Bitcoin slides 14% as ETF outflows extend to 10 days
Bitcoin fell below sixty-four thousand dollars on Wednesday, capping a fourteen percent slide over the past week and pulling Ether down twelve percent to roughly one thousand eight hundred and eighty dollars, while US spot Bitcoin ETFs recorded their tenth consecutive day of net outflows totaling nearly three billion dollars.
The pullback is driven by stickier-than-expected US inflation data, fading expectations of a near-term Federal Reserve rate cut, renewed dollar strength, and an escalation in US-Iran tensions that has pushed capital back into traditional safe-haven assets.
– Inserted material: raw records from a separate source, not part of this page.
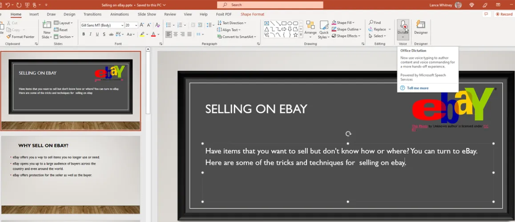Open the Designer pane
Viewport: 515px width, 222px height.
click(421, 28)
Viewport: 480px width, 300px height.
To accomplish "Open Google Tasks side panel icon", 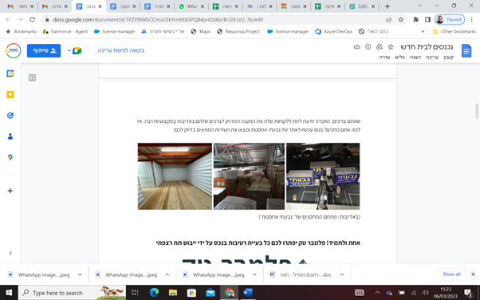I will click(x=10, y=116).
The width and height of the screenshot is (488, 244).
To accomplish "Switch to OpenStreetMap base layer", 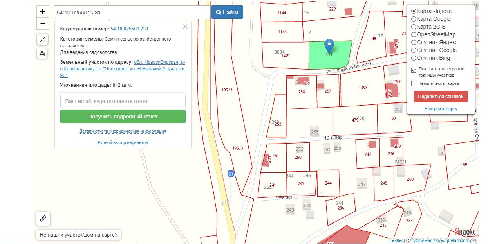I will coord(414,34).
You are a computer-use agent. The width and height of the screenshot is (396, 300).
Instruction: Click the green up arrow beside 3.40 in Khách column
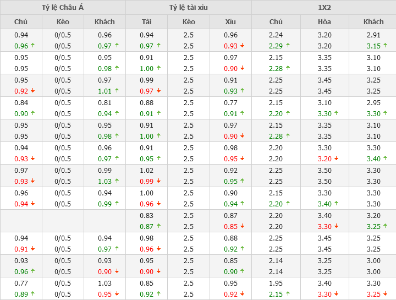click(385, 159)
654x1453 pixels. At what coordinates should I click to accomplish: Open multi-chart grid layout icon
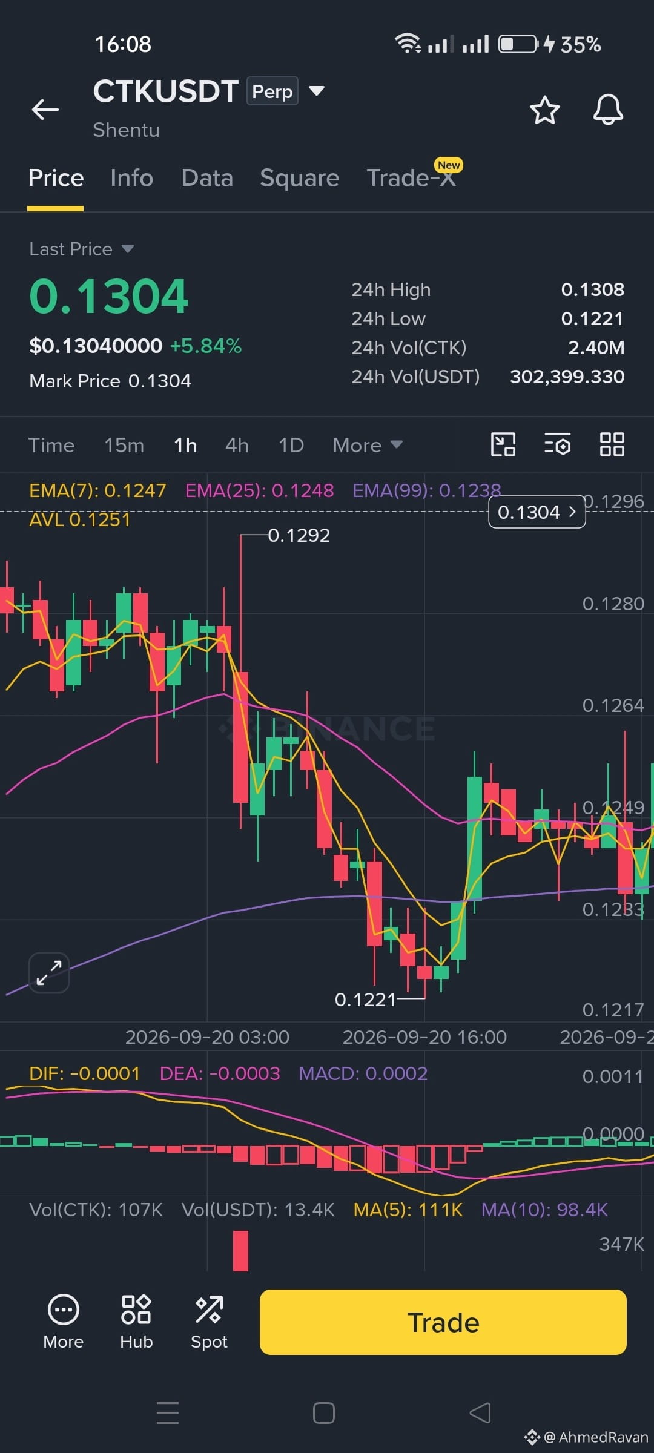click(x=612, y=445)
Bitcoin's reaction has been sharper than gold's because the asset is still treated by short-term traders as a leverage instrument on global liquidity, and tighter-for-longer monetary policy is the most direct way to drain that liquidity from risk markets.
The drop is large but it sits inside a longer uptrend, not a structural break. Bitcoin remains up more than thirty percent over the past twelve months, futures positioning is mildly bullish, and open interest data suggests large holders are sitting rather than unwinding. The sustained ETF outflows are the most worrying signal because they represent the buyer base that drove this cycle, but ten days is short by historical standards and previous streaks have reversed inside two weeks.
The market also absorbed weekend rumors of a large corporate holder rotating part of its Bitcoin position for the first time in roughly four years, which added a sentiment shock on top of the macro pressure. Whether that turns into a confirmed sale or stays a rumor will likely set the tone for the rest of June.